The Route to Normal Science
Normal science emerges when a scientific community adopts shared paradigms—concrete achievements that provide models for research—replacing the competing schools characteristic of preparadigm periods.
- Paradigms are concrete scientific achievements that attract adherents away from competing approaches while leaving open problems for further research, serving as models from which coherent research traditions spring
- Examples include Newton’s Principia, Lavoisier’s Chemistry, and Franklin’s Electricity
- These works were sufficiently unprecedented to attract followers and sufficiently open-ended to provide problems for research
- Paradigms include law, theory, application, and instrumentation together as integrated achievements
- Before paradigms emerge, scientific fields are characterized by competing schools with fundamentally different approaches, as seen in pre-Newtonian optics where various theories of light coexisted without resolution
- Pre-Newtonian optical theories included particles from bodies, modifications of intervening medium, and eye emanations
- Each school emphasized particular phenomena their theory could explain while treating others as secondary problems
- Without common beliefs, each writer felt forced to build the field anew from foundations
- Early electrical research in the 18th century exemplifies preparadigm science, with experimenters like Hauksbee, Gray, and Franklin developing incompatible theories that had only family resemblances despite studying the same phenomena
- Some groups treated attraction and repulsion as equally fundamental, others saw repulsion as secondary mechanical rebounding
- Different schools focused on conduction effects, frictional generation, or fluid-like behavior of electricity
- Only Franklin’s work provided a theory that could account for most electrical effects with equal facility
- The emergence of paradigms transforms scientific communities by eliminating competing schools and enabling more specialized, esoteric research directed at puzzle-solving rather than fundamental questions
- Older schools gradually disappear as members convert to new paradigms or are read out of the profession
- The paradigm implies a more rigid definition of the field and its legitimate problems
- Scientists can concentrate on subtle aspects of phenomena rather than constantly justifying basic approaches

The Nature of Normal Science
Normal science is the puzzle-solving activity that actualizes paradigm promises by extending knowledge of paradigm-revealed facts, improving theory-observation matches, and articulating paradigmatic theories.

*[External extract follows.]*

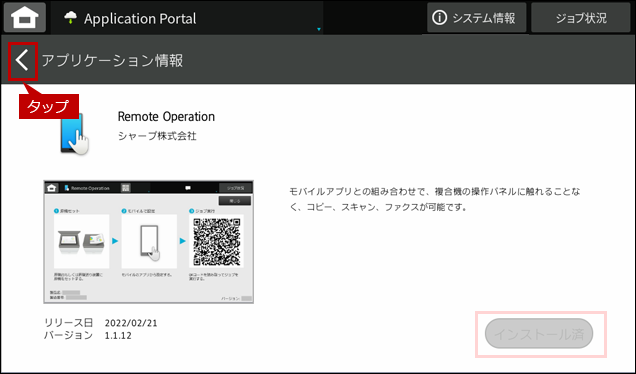Select the Remote Operation phone app icon
Screen dimensions: 636x374
(74, 133)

- Normal science aims to force nature into the preformed conceptual boxes supplied by paradigms rather than discovering fundamentally new phenomena or theories, focusing on actualizing paradigm promises through detailed investigation
- Normal science does not aim to call forth new sorts of phenomena—those that don’t fit the paradigm are often not seen at all
- Scientists are often intolerant of new theories invented by others during normal science periods
- The enterprise focuses on articulation of phenomena and theories the paradigm already supplies
- Factual scientific investigation in normal science focuses on three main categories: determining significant facts more precisely, matching facts with theoretical predictions, and articulating theoretical implications
- Significant fact determination includes stellar positions, wave lengths, electrical conductivities, and chemical compositions
- Theory-matching work includes demonstrations like Atwood’s machine for Newton’s second law and Foucault’s apparatus for light speed
- Theoretical articulation involves determining physical constants and deriving quantitative laws from paradigm frameworks
- Theoretical work in normal science involves applying existing paradigms to new situations and problems, often requiring sophisticated mathematical manipulation and conceptual development
- Eighteenth-century mathematicians like Euler, Lagrange, and Laplace worked to improve matches between Newton’s paradigm and celestial observations
- Much theoretical work aims at clarification through reformulation of paradigm theories in more coherent forms
- Problems of paradigm articulation are simultaneously theoretical and experimental, requiring both conceptual and empirical work
- Normal science problems fall into three exhaustive categories—fact determination, theory matching, and theoretical articulation—with extraordinary problems emerging only when normal research fails
- The overwhelming majority of problems undertaken by even the best scientists fall into these three normal science categories
- Extraordinary problems emerge only on special occasions prepared by advances in normal research
- Work under a paradigm cannot be conducted in any other way—to desert the paradigm is to cease practicing the science it defines

Normal Science as Puzzle-solving
Normal science problems are puzzles with assured solutions that test scientific skill and ingenuity, rather than aiming at major discoveries, with paradigms providing the criteria that distinguish legitimate puzzles from mere problems.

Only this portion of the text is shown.